Dua hari setelah penyerahan diri, pada tanggal 17 Agustus 1945, pemimpin nasionalis Indonesia, Soekarno, memproklamasikan kemerdekaan Indonesia. Sekutu mengetahui hal ini tiga minggu kemudian dari komandan pasukan Jepang, dan karena masih ada setidaknya 70.000 tahanan perang Sekutu di Indonesia, Recovery of Allied Prisoners of War and Internees (RAPWI) dikirim dalam sebuah misi oleh Sekutu untuk "mencoba menghubungi pihak berwenang Jepang yang bertanggung jawab, meringankan kondisi di kamp-kamp penjara, dan mengatur evakuasi para tawanan dan tawanan perang."[1][2][3]
Namun, kaum nasionalis Indonesia, yang dikenal sebagai pemuda, menuntut Jepang untuk menyerahkan semua senjata dan amunisi. RAPWI "sangat keberatan dengan tindakan tersebut dan menuntut agar Jepang terus melindungi kamp-kamp tahanan perang Sekutu". Namun, banyak perwira, termasuk Mayor Jenderal Nakamura Junji, mengabaikan permintaan RAPWI dan menyerahkan senjata mereka. Tidak semua perwira Jepang, seperti Mayor Kido Shinichirou, setuju untuk menyerahkan senjata mereka. Sebaliknya, pada tanggal 15 Oktober, ia memerintahkan anak buahnya untuk menguasai kota Semarang.[4]
Pembantaian
Sebagai tanggapan atas tindakan militer Kido, kaum nasionalis Indonesia mengurung sekitar 80 pekerja Angkatan Darat Kekaisaran Jepang di sebuah sel kecil di Penjara Bulu tanpa makanan dan air. Sehari kemudian, mereka yang masih hidup ditembak mati, bersama dengan 130 orang Jepang lainnya yang ditahan di penjara yang sama, yang mayatnya dimutilasi. Beberapa tahanan yang sekarat menulis pesan terakhir di dinding sel dengan darah mereka sendiri.[5][6]
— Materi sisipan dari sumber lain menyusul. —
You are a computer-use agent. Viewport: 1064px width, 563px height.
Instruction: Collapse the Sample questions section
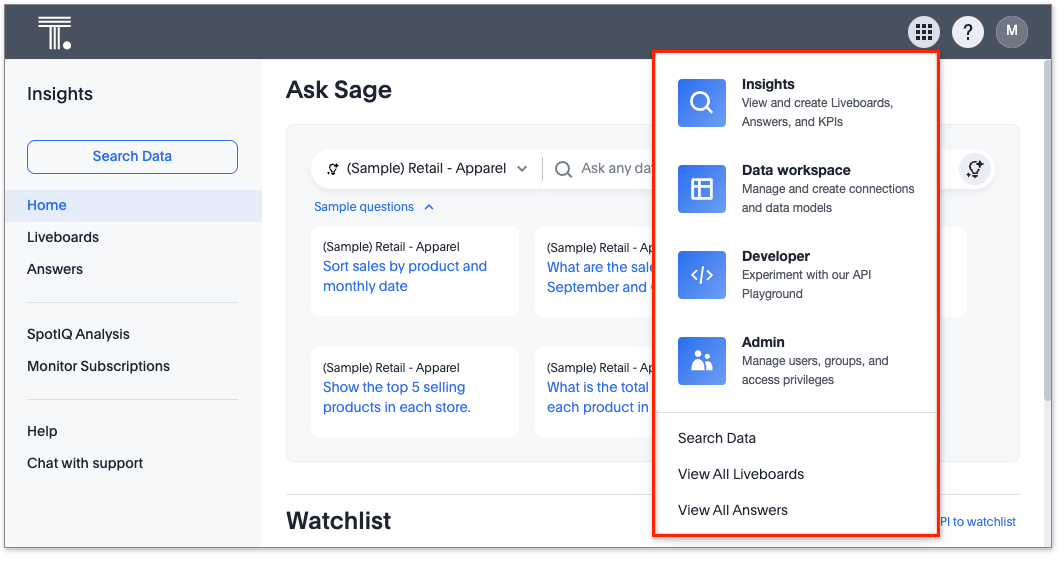tap(374, 207)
Ketika pasukan Jepang mencapai dan menguasai penjara dan menemukan pembantaian tersebut, mereka sangat marah dan mulai membunuh orang-orang Indonesia sebagai balas dendam. Mereka bergabung dengan warga sipil Jepang, yang diberi senjata yang dirampas dari orang Indonesia. Secara keseluruhan, Jepang membunuh lebih dari 2.000 orang Indonesia sebagai balas dendam atas Pembantaian Penjara Bulu, sementara 500 orang Indonesia lainnya juga tewas. Pembunuhan tersebut berhenti ketika pasukan Gurkha Inggris tiba pada tanggal 19 Oktober, dan setelah terjadi kesalahpahaman dan baku tembak, Jepang setuju untuk bekerja sama dengan mereka.[5][6]